If being in your 20s is not a clusterf*ck. You’re doing it wrong.
Okay, I’m totally kidding!! But I do think that many of us can look back on a point in our 20s and say, man… that was messy. The beautiful thing about these times in our lives is that they can produce some really incredible transformations.
I sat down with one of my good friends Shelby over a glass of wine on my living room floor and we talked about it all: break-ups, our careers, our 20s, having kids, growing up through chaos and… plucking our eyebrows.
The story I want to share with you today is that of toxic relationships. There are two types of people who come from a result of toxicity: those who get poisoned and their outlook on the world becomes tainted, and those who see the situation as a learning experience and choose to grow. Shelby is one of the latter…
Shelby and I just so happened to go through really tough breakups at the same time. This was where our friendship truly began to bud…
Immediately after the breakups we both felt the same thing – I’m never going to feel that love for someone again. Boy, were we wrong!
If you’ve ever struggled with a relationship that was toxic, verbally abusive, or a constant power struggle, head over the Podcast to get the full scope of her story. Here are some of my favorite takeaways:
Looking back on it now, I wasn’t truly in love… I just didn’t want to be alone. When someone gives you so much attention that you’re not used to getting – you feed off of it. When they pull that away, you cling on to it.
It’s no secret that when you don’t hold a high value on yourself, you allow less than you deserve. Many of us have experienced this in a relationship. I don’t think we always understand the concept of self-love and our worth when we are entering our first string of relationships. So, when someone comes along and seemingly gives us everything we think we want, we fall hard.
I knew that relationship should have ended before it started. We were both having a hard time in our lives. I didn’t have great relationships with my parents so I clung to him because he was there. I knew he was cheating and his stories weren’t adding up, but I had the rose-colored glasses on and thought it would end up happily ever after – if only I just endured the rough patches.
If you’ve ever been in a toxic relationship, it’s a vicious cycle of ups and downs, break ups and make ups, love & hate. You hold on to the “good times” to keep grasp of control and to justify staying. You know in your heart that you deserve so much more, but you ignore your intuition and keep allowing yourself to ride the cycle.
The moment he saw me pulling away, the name calling started. The verbal abuse began which lead to a lot of self-doubt on my part. The break-up hurt, but believing what he said about me hurt the most.
Too many times I have experienced and witnessed young women (including myself) placing too much value on the words of their significant other. I want so much to teach these girls & women that we get to decide who we want to be, we have control over our lives, and there is NO room for toxic people like this in our lives.
I knew I had to let him go… but I didn’t want to.
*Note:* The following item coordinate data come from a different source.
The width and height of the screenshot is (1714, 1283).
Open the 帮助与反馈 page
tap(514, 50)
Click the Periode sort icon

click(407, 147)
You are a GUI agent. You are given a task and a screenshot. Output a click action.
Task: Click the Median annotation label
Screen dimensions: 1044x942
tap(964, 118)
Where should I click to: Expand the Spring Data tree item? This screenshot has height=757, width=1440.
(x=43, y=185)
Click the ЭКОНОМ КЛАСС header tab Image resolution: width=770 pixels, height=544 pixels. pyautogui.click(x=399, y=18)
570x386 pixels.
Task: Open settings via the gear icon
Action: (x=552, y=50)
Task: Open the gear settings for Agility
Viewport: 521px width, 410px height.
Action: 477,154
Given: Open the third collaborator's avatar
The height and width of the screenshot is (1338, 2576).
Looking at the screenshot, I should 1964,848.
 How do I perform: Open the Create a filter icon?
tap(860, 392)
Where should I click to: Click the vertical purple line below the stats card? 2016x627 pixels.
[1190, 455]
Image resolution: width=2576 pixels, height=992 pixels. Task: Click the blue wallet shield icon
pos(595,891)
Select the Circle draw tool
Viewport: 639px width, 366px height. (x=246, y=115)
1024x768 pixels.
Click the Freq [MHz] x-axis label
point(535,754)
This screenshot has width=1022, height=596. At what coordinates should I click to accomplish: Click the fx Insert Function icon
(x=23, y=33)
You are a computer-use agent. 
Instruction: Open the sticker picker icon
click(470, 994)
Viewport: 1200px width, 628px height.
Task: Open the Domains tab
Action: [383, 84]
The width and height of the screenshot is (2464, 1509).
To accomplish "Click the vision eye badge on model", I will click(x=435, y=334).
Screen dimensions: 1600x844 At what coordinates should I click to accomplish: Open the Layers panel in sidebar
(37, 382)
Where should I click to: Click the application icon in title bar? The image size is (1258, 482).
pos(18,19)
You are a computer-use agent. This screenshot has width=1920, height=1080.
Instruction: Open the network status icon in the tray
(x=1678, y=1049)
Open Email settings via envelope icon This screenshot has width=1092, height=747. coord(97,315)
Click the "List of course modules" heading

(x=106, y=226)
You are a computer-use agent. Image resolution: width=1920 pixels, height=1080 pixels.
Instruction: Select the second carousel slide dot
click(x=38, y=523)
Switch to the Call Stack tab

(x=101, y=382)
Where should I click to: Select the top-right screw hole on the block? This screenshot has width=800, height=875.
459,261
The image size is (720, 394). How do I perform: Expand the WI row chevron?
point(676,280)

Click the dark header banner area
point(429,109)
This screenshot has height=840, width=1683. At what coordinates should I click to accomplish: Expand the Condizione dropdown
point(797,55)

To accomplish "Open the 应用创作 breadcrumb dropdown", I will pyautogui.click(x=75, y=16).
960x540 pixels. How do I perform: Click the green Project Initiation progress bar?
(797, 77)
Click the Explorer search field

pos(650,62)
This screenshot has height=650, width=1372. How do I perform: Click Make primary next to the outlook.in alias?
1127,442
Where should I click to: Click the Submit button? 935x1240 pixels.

Eventually I did and it was the greatest thing that ever happened to me.
I asked Shelby “What made you feel like growth started to really take off after the breakup?” She told me she just came to the realization that we will always go through painful relationships, and it’s just another stepping stone in life. Can we just take a moment and clap for Shelby?!… not everyone has this moment of clarity so early in life.
After the heartbreak, I truly felt like that’s when I became an adult.
This made me think… Those situations help you grow as an individual. Everyone has their shit. If you don’t use what you’ve learned you may not even be open to growth.
At the end of the day, you’re going to be okay. You may feel like you have a whole in your heart, but you’re going to be okay… and its going to be better!
Heartbreak is something we can all relate to, but realizing your self-worth amidst the mess of a toxic relationship is an incredibly big mountain to climb.
Every unwanted situation, every dark place & emotion is a gift. It’s a clear indicator of what you don’t want in your life. It’s not hard to recognize, but it’s not always easy to believe that you can have better.
Trust me when I say, you can.
The only reason I know exactly what I want in this life, is because I am very clear and have experienced what I don’t want. These situations are opportunities to look back and say “I don’t want this, I won’t live like that.”
Don’t settle until you get what you do want.
Affirmations from Shelby:
I will succeed in life.
I will find a meaningful relationship
I will find a meaningful career.
Everything I have gone through, I have gone through it because I am strong enough to handle it and I will help others through it.
Identify one period in time that was most transformative so far. What have you learned, how different are you now, what can you celebrate from your transformation?